瀬戸内産業芸術祭は、観光庁の「地域・日本の新たなレガシー形成事業」に採択されたプロジェクトで、アートを回遊しながら観光資源に触れる従来の芸術祭と異なり、産業(ものづくり)をアートと融合させ、「分散型美術館」として地場産業に触れてもらうというもの。バスで展示施設(地元企業や工場など)を回遊するツアー形式で実施する。
説明会で伊藤社長は、今年1月にテスト開催し、同社を含む岡山県内の企業3社が参画したことを報告。そのうち老舗食塩メーカー・ナイカイ塩業(玉野市)は、塩で芸術作品を制作するクリエイター・山本基氏によるインスタレーション作品をナイカイ塩業の体育館内に展示したことを紹介した。

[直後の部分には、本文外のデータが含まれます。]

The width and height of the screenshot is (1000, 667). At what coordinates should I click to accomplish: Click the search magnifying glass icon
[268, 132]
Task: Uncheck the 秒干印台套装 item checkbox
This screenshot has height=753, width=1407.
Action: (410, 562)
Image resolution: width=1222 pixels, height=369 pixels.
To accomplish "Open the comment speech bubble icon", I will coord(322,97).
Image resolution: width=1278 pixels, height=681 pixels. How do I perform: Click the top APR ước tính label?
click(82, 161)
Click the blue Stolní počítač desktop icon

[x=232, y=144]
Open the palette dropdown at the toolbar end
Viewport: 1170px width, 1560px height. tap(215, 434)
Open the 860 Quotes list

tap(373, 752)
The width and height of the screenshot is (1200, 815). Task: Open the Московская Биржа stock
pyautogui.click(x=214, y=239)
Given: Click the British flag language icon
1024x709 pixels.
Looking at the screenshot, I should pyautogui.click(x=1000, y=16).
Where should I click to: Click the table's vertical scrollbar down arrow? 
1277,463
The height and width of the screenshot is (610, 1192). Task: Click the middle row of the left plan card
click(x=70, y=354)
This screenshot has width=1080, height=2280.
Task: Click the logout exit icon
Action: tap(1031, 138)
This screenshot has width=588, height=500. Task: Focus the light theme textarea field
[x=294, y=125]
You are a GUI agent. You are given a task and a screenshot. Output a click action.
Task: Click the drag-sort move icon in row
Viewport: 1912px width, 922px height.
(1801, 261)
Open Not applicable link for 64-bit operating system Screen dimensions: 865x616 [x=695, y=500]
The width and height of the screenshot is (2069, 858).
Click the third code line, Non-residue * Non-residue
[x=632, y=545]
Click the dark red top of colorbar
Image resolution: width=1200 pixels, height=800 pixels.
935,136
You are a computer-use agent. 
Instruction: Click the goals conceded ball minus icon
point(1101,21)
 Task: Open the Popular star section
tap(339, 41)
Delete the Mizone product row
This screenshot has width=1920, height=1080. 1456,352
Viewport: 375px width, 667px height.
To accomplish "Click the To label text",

「(企業を)普通に紹介すると、ただの会社紹介になってしまい子供などあまり興味がない人には刺さらない。そこに塩で彫刻を作るアーティストの方に来ていただいた。展示が終わると塩を海に返す循環型の作品になっている」と説明。現在は、来年10~11月の第1回開催を目指し地元企業と準備中で、来年春には詳細の開催概要を発表できる見込みだとした。